Directional Derivative
The directional derivative is the rate at which any function changes at any particular point in a fixed direction. It is a vector form of any derivative. It characterizes the instantaneous rate of modification of the function. It generalizes the view of a partial derivative. It can be defined as:
▽_{u}f ≡ ▽f.(u/|u|)
In this article, we shall understand the concept of directional derivative in detail. We shall learn its definition, formula, gradient and properties. We will go ahead and learn about the normal derivative concept also. We will also discuss a few solved examples of calculating the directional derivative.
Directional Derivative Definition
For a scalar function f(x)=f(x_{1},x_{2},…,x_{n}), the directional derivative is defined as a function in the following form;
▽_{u}f = lim_{h→0}[f(x+hv)-f(x)]/h
Where v be a vector along which the directional derivative of f(x) is defined. Sometimes, v is restricted to a unit vector, but otherwise, also the definition holds.
Vector v is given by;
v = (v_{1},v_{2},v_{3},…,v_{n})
Also, read:
Properties of Directional Derivative
The basic properties related to the directional derivative are discussed below. Suppose any two functions f and g are defined in a neighbourhood of a point ‘a’ and are differentiable at ‘a’.

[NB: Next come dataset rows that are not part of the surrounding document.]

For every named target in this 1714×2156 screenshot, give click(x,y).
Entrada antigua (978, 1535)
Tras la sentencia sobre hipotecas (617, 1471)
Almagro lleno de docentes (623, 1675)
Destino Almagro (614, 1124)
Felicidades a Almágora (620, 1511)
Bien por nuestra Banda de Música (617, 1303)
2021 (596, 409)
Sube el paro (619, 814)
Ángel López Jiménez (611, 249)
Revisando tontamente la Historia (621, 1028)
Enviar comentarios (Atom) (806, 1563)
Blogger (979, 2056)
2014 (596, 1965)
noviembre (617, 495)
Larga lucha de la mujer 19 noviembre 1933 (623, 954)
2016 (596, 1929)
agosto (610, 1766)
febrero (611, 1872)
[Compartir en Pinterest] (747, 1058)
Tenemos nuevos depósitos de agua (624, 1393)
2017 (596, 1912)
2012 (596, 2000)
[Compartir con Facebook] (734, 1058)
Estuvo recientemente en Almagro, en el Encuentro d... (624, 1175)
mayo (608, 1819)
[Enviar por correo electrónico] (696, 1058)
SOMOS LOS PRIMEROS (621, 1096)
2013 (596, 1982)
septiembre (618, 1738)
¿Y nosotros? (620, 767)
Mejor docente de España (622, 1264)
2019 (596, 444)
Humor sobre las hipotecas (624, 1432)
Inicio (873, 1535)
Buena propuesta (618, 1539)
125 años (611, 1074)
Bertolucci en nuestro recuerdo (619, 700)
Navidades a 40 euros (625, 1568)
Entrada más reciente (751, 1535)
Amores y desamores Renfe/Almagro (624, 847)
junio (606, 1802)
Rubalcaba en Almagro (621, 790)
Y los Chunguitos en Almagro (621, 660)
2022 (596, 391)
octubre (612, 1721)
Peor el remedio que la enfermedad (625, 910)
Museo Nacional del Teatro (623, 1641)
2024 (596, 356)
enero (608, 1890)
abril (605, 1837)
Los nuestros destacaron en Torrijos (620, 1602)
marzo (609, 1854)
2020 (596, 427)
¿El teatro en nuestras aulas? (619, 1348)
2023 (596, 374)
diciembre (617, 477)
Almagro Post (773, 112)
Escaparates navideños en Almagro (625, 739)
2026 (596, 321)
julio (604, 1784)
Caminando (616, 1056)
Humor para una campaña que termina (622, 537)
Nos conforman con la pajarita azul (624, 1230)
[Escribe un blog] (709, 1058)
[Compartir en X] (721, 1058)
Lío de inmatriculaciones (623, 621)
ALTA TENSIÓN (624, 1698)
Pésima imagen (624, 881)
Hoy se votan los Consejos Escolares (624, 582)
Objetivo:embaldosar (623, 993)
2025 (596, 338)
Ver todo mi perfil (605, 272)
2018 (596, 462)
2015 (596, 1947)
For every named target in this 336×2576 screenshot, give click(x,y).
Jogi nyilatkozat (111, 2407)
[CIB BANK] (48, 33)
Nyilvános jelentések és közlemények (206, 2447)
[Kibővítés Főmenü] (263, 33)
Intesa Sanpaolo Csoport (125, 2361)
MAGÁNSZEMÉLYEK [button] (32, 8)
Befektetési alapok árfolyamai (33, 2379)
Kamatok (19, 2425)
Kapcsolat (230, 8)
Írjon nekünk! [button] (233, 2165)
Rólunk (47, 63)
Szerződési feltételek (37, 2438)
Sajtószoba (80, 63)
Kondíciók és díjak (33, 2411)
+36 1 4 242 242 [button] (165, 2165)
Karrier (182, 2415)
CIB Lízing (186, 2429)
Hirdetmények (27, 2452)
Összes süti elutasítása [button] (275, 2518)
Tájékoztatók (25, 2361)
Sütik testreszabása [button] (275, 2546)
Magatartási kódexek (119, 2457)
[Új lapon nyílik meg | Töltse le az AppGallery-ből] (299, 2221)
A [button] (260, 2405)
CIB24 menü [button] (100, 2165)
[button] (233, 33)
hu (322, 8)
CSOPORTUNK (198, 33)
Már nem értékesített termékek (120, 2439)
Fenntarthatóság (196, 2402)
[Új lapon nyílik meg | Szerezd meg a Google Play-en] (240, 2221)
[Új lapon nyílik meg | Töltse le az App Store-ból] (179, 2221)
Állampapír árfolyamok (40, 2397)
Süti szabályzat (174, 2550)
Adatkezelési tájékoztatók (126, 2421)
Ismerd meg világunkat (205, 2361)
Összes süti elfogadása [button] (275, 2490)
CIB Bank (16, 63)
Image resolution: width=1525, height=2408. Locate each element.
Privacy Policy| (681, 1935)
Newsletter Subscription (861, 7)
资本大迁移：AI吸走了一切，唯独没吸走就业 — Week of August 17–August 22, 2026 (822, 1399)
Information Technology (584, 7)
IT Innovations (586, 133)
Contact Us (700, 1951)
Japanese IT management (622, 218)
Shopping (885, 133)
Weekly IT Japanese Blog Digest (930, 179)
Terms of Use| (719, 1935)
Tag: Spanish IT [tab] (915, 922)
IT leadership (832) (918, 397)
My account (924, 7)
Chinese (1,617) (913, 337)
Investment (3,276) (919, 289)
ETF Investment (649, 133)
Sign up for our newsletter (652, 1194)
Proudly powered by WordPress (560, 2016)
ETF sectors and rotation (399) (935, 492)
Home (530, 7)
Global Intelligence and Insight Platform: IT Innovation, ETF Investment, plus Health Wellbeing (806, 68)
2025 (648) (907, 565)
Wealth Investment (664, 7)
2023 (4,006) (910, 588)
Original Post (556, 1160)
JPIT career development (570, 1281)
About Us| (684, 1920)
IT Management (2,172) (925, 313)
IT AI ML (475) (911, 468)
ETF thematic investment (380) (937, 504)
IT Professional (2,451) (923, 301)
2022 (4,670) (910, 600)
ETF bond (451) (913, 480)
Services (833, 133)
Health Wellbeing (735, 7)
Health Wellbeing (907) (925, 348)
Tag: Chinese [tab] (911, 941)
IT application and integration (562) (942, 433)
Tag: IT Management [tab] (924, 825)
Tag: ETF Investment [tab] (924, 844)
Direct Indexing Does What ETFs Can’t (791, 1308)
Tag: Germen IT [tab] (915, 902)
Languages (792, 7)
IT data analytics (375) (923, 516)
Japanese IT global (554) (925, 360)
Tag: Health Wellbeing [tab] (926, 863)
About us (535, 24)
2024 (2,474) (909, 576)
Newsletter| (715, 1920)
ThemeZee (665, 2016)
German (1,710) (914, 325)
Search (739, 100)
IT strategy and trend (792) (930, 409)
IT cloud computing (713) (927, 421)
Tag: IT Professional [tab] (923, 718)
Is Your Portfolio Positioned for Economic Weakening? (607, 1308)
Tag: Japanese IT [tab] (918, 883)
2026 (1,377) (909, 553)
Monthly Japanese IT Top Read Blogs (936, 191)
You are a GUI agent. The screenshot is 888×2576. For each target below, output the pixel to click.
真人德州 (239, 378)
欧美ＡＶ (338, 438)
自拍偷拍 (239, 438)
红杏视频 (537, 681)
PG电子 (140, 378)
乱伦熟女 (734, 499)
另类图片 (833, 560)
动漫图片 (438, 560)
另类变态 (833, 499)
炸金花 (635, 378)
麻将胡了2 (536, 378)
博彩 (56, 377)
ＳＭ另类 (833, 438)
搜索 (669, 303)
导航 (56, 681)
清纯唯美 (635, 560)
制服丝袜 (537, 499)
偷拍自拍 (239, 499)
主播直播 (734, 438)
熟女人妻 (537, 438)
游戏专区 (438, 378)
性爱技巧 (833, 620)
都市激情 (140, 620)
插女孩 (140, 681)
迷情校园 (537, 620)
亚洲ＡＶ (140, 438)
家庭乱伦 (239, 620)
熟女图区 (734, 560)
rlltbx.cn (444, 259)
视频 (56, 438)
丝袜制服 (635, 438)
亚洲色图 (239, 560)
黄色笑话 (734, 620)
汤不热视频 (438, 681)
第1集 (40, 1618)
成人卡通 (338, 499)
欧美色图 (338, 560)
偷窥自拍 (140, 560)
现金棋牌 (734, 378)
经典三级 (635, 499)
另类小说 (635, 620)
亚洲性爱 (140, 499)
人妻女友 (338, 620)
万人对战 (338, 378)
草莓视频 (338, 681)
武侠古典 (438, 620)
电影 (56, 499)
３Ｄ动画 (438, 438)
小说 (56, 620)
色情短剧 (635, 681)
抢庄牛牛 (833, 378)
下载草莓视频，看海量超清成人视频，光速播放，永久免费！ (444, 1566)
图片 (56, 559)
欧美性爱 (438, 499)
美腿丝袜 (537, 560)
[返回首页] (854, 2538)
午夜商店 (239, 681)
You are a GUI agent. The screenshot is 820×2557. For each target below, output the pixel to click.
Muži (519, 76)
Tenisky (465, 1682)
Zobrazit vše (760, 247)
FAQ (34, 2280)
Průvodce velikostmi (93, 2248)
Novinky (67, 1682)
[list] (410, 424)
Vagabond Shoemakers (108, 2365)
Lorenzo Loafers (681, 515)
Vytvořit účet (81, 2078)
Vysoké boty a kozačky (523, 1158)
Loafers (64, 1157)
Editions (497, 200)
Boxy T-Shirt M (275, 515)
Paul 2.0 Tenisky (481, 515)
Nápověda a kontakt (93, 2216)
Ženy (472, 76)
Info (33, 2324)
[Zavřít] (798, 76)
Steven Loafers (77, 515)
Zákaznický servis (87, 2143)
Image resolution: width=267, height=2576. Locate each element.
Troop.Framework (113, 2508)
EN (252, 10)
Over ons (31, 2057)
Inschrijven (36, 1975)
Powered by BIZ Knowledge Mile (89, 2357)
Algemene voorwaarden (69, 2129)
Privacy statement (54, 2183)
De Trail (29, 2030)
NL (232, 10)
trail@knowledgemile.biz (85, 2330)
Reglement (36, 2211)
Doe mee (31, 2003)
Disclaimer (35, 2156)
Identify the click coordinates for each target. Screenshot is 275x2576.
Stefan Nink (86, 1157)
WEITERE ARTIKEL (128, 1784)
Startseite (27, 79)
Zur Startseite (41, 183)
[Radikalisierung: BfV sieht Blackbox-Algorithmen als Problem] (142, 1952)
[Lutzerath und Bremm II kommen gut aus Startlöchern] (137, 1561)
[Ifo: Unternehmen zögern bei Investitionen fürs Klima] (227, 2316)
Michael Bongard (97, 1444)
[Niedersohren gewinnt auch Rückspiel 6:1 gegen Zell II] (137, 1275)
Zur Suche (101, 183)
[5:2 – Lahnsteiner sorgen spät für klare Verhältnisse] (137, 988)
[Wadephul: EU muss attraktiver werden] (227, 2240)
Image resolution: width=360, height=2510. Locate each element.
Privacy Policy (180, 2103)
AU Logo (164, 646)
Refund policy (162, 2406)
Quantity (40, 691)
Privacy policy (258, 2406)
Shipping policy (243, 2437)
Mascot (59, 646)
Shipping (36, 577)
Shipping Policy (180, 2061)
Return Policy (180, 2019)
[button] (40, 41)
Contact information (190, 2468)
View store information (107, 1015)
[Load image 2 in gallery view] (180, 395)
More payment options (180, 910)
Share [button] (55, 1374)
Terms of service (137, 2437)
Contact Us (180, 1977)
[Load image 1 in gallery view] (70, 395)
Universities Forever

- Rule for Constant Factor
- Rule for Sum
- Rule for Product
- Chain Rule
Let k be a constant, then;
▽_{v}(kf)=k▽_{v}f
The sum is distributive.
▽_{v}(f+g)=▽_{v}f+▽_{v}g
This is also known as Leibniz’s rule.
▽_{v}(fg) = g▽_{v}f + f▽_{v}g
It applies when f is differentiable at ‘a’ and g is differentiable at f(a). In such a case,
▽_{v}(f o g)(a) = f′(g(a)) ▽_{v}g(a)
Formula
The directional derivative is defined as n.▽f. Here, n is considered as a unit vector. The directional derivative is defined as the rate of change along the path of the unit vector which is u = (a,b). The directional derivative is denoted by Du f(x,y) which can be written as follows:
D_{u}f(x,y) = lim_{h→0}[f(x+ah,y+bh)-f(x,y)]/h |
Example Problem
Q.1: Find the directional derivative of the function f(x,y) = xyz in the direction 3i – 4k. It has the points as (1,-1,1).
Solution: Given function is f(x,y) = xyz
Vector field is 3i – 4k. It has the magnitude of √[(3^{2})+(−4^{2}) = √25 = √5
The unit vector n in the direction 3i – 4k is thus n = 1/5(3i−4k)
Now, we have to find the gradient ▽f for finding the directional derivative.
Thus, ▽f = yzi + xzj + xyk
Now, the directional derivative is;
n.▽f = 1/5 (3i−4k).(yzi+xzj+xyk)
= 1/5 [3 × yz + 0 − 4 × xy]
The directional derivative at the point (1,-1,1) is;
n.▽f = 1/5[3×(−1)×(1)−4×1×(−1)]
n.▽f = ⅕
Directional Derivative Gradient
Since we know that the gradient is defined for the function f(x,y) is as;
▽f = ▽f(x,y) = ∂f/∂xi + ∂f/∂yj
This can be calculated by assigning the vector operator r to the f(x,y) which is a scalar function. That vector field is known as a gradient vector field.
If we have a function f(x,y,z) and u(u1, u2, u3) is the unit vector, then;
D_{u}f = ▽f.u = ∂f/∂x u_{1 }+ ∂f/∂y u_{2} + ∂f/∂z u_{3}
It is clear that, if we take a dot product of the gradient and the given unit vector, then we get the directional derivative of the function.
Example: Find the gradient of the function f(x,y) = x + y.
Solution: Given function is f(x,y) = x + y
▽f = ▽f(x,y) = (∂f/∂x)i + (∂f/∂y)j
▽f = [∂(x+y)/∂x]i + [∂(x+y)/∂y]j
▽f = (1 + 0)i + (0 + 1)j
▽f = i + j
Therefore, the gradient of the function f(x,y) = x + y is i + j.